**Prompt**. The listing below holds a line with "Where should I click to: Expand the 数据集" and a later line with "This screenshot has height=911, width=1316.". Write out those two lines and every line between them, exactly, and nothing else.

**Supplied records**.
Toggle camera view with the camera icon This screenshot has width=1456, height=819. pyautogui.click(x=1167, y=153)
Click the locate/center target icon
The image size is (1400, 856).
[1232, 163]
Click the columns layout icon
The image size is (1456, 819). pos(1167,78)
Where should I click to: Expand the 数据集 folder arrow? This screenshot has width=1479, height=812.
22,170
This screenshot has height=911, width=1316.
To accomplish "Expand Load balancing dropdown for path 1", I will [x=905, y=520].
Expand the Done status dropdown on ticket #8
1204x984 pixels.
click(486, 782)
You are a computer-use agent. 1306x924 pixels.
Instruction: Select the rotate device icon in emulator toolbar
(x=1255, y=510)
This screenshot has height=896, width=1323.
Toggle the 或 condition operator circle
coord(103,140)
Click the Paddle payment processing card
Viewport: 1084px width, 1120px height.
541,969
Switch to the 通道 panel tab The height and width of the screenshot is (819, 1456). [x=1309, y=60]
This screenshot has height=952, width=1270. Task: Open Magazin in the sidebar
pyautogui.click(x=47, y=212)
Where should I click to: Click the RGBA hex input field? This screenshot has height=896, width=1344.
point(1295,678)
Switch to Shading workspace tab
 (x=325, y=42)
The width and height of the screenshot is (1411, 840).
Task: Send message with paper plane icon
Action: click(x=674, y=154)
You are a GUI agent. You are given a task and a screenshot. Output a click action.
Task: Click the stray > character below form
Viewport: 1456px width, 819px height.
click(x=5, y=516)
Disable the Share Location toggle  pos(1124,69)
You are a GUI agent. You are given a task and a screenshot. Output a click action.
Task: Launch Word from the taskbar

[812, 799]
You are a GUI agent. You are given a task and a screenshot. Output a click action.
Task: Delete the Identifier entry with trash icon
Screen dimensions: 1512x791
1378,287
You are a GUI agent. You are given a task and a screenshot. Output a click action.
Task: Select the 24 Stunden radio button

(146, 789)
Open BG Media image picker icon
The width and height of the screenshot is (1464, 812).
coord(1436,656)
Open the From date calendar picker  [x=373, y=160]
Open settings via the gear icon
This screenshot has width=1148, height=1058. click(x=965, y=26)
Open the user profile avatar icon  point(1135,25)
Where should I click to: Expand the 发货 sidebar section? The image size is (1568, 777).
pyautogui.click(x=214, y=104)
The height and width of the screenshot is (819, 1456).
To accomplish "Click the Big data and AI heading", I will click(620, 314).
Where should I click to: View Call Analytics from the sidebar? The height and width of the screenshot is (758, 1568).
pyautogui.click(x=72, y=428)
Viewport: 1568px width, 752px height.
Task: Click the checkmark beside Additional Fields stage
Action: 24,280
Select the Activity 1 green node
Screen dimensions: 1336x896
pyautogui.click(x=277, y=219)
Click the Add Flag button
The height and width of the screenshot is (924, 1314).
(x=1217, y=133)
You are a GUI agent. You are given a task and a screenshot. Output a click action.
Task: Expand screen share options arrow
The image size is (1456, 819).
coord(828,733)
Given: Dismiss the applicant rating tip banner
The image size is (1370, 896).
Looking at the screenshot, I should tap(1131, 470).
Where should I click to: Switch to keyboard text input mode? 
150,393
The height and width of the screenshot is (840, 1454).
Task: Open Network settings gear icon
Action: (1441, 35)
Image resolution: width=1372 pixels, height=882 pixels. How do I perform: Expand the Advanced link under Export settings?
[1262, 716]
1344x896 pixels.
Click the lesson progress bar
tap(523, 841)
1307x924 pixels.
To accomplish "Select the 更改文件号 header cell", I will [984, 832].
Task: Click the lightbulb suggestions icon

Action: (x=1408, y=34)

**Answer section**.
Where should I click to: Expand the 数据集 folder arrow? This screenshot has width=1479, height=812.
22,170
This screenshot has height=911, width=1316.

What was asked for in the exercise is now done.